◆ SELECTION
## begin
- Born: 24 April 1931
- Died: 9 July 2020 (aged 89) Paris, France
- Occupations: Philosopher Writer

= Roland Desné =

French writer (1931–2020)

Roland Desné (24 April 1931 – 9 July 2020) was a French writer, philosopher, and historian.

==Biography==
The son of a railway worker, Desné joined the French Communist Party with his philosophy professor, Guy Besse. In Paris, he met numerous other philosophers, including Louis Aragon, Arthur Adamov, Paul Éluard, Pierre Soulages, and René Étiemble. He published in France Nouvelle, La Nouvelle Critique, La Pensée, and Les Éditions sociales.

Desné defended his thesis on Denis Diderot under the direction of Jean Fabre and Jacques Chouillet. A student at the École normale supérieure de Saint-Cloud, he subsequently worked as a university associate while pursuing a career as a university professor. He then became a research associate at the French National Centre for Scientific Research. His final job as a professor came at the University of Reims Champagne-Ardenne, where he founded the comparative literature department.
## end
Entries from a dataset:
## begin
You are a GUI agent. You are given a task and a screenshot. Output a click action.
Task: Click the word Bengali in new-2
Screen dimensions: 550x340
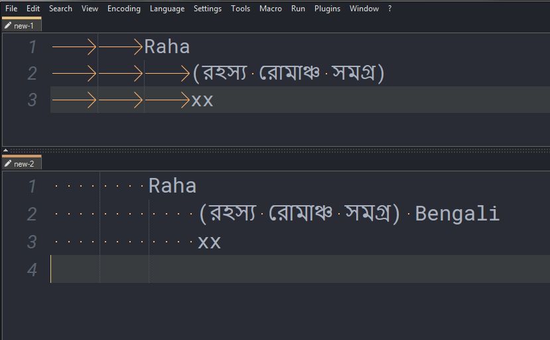point(456,214)
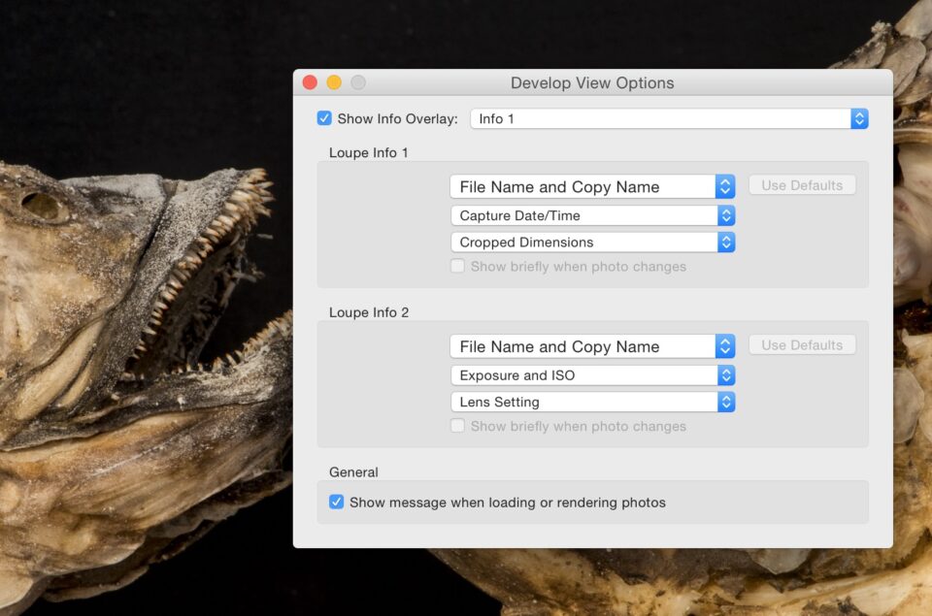Viewport: 932px width, 616px height.
Task: Open the Lens Setting dropdown
Action: pos(592,402)
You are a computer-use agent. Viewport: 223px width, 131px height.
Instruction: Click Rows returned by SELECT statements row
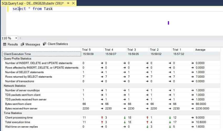tap(29, 77)
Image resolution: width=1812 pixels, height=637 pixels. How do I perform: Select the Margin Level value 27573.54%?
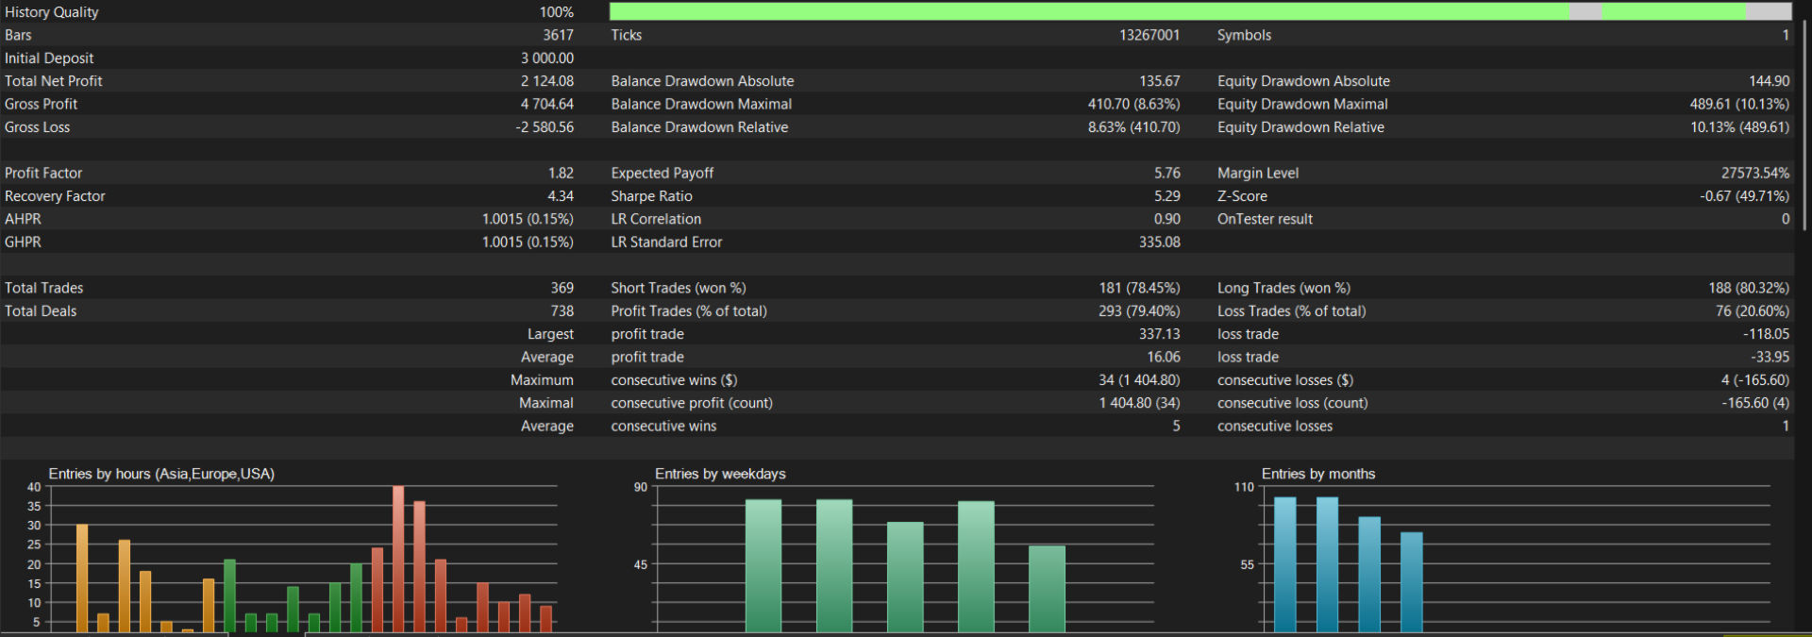[1755, 173]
## end
◆ EXERCISE
Copy out the whole Roland Desné text word for word.

◆ FULL ANSWER
- Born: 24 April 1931
- Died: 9 July 2020 (aged 89) Paris, France
- Occupations: Philosopher Writer

= Roland Desné =

French writer (1931–2020)

Roland Desné (24 April 1931 – 9 July 2020) was a French writer, philosopher, and historian.

==Biography==
The son of a railway worker, Desné joined the French Communist Party with his philosophy professor, Guy Besse. In Paris, he met numerous other philosophers, including Louis Aragon, Arthur Adamov, Paul Éluard, Pierre Soulages, and René Étiemble. He published in France Nouvelle, La Nouvelle Critique, La Pensée, and Les Éditions sociales.

Desné defended his thesis on Denis Diderot under the direction of Jean Fabre and Jacques Chouillet. A student at the École normale supérieure de Saint-Cloud, he subsequently worked as a university associate while pursuing a career as a university professor. He then became a research associate at the French National Centre for Scientific Research. His final job as a professor came at the University of Reims Champagne-Ardenne, where he founded the comparative literature department.